[ABOUT THIS TASK] The records that follow must be repeated exactly as they stand.

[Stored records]

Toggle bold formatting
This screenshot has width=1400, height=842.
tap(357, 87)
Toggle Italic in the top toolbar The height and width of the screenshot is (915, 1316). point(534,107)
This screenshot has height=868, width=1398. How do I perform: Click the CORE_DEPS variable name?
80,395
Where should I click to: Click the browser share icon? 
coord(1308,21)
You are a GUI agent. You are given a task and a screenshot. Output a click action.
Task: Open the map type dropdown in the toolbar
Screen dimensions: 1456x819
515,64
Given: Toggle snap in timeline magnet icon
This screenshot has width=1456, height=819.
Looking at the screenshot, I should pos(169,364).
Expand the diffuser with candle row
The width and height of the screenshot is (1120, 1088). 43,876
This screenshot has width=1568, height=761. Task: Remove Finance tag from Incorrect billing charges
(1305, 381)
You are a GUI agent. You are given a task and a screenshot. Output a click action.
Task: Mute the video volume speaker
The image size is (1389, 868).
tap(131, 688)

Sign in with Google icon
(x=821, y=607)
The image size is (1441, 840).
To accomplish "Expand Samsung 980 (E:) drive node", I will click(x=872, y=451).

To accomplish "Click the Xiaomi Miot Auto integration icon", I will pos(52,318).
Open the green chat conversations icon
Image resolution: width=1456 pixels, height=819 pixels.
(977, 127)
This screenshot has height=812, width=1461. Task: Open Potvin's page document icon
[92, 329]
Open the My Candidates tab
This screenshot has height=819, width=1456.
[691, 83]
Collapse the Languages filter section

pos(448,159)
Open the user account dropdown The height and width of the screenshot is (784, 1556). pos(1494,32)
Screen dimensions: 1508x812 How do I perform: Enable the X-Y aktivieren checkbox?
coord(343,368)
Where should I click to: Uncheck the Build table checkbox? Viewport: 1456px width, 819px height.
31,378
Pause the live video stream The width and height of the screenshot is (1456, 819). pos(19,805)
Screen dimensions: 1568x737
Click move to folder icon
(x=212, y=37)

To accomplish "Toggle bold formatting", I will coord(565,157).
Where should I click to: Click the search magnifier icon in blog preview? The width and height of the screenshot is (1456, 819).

[REPLY TO THE EXERCISE]
Toggle bold formatting
This screenshot has width=1400, height=842.
tap(357, 87)
Toggle Italic in the top toolbar The height and width of the screenshot is (915, 1316). point(534,107)
This screenshot has height=868, width=1398. How do I perform: Click the CORE_DEPS variable name?
80,395
Where should I click to: Click the browser share icon? 
coord(1308,21)
You are a GUI agent. You are given a task and a screenshot. Output a click action.
Task: Open the map type dropdown in the toolbar
Screen dimensions: 1456x819
515,64
Given: Toggle snap in timeline magnet icon
This screenshot has width=1456, height=819.
Looking at the screenshot, I should pos(169,364).
Expand the diffuser with candle row
The width and height of the screenshot is (1120, 1088). 43,876
This screenshot has width=1568, height=761. Task: Remove Finance tag from Incorrect billing charges
(1305, 381)
You are a GUI agent. You are given a task and a screenshot. Output a click action.
Task: Mute the video volume speaker
The image size is (1389, 868).
tap(131, 688)

Sign in with Google icon
(x=821, y=607)
The image size is (1441, 840).
To accomplish "Expand Samsung 980 (E:) drive node", I will click(x=872, y=451).

To accomplish "Click the Xiaomi Miot Auto integration icon", I will pos(52,318).
Open the green chat conversations icon
Image resolution: width=1456 pixels, height=819 pixels.
(977, 127)
This screenshot has height=812, width=1461. Task: Open Potvin's page document icon
[92, 329]
Open the My Candidates tab
This screenshot has height=819, width=1456.
[691, 83]
Collapse the Languages filter section

pos(448,159)
Open the user account dropdown The height and width of the screenshot is (784, 1556). pos(1494,32)
Screen dimensions: 1508x812 How do I perform: Enable the X-Y aktivieren checkbox?
coord(343,368)
Where should I click to: Uncheck the Build table checkbox? Viewport: 1456px width, 819px height.
31,378
Pause the live video stream The width and height of the screenshot is (1456, 819). pos(19,805)
Screen dimensions: 1568x737
Click move to folder icon
(x=212, y=37)

To accomplish "Toggle bold formatting", I will coord(565,157).
Where should I click to: Click the search magnifier icon in blog preview? The width and height of the screenshot is (1456, 819).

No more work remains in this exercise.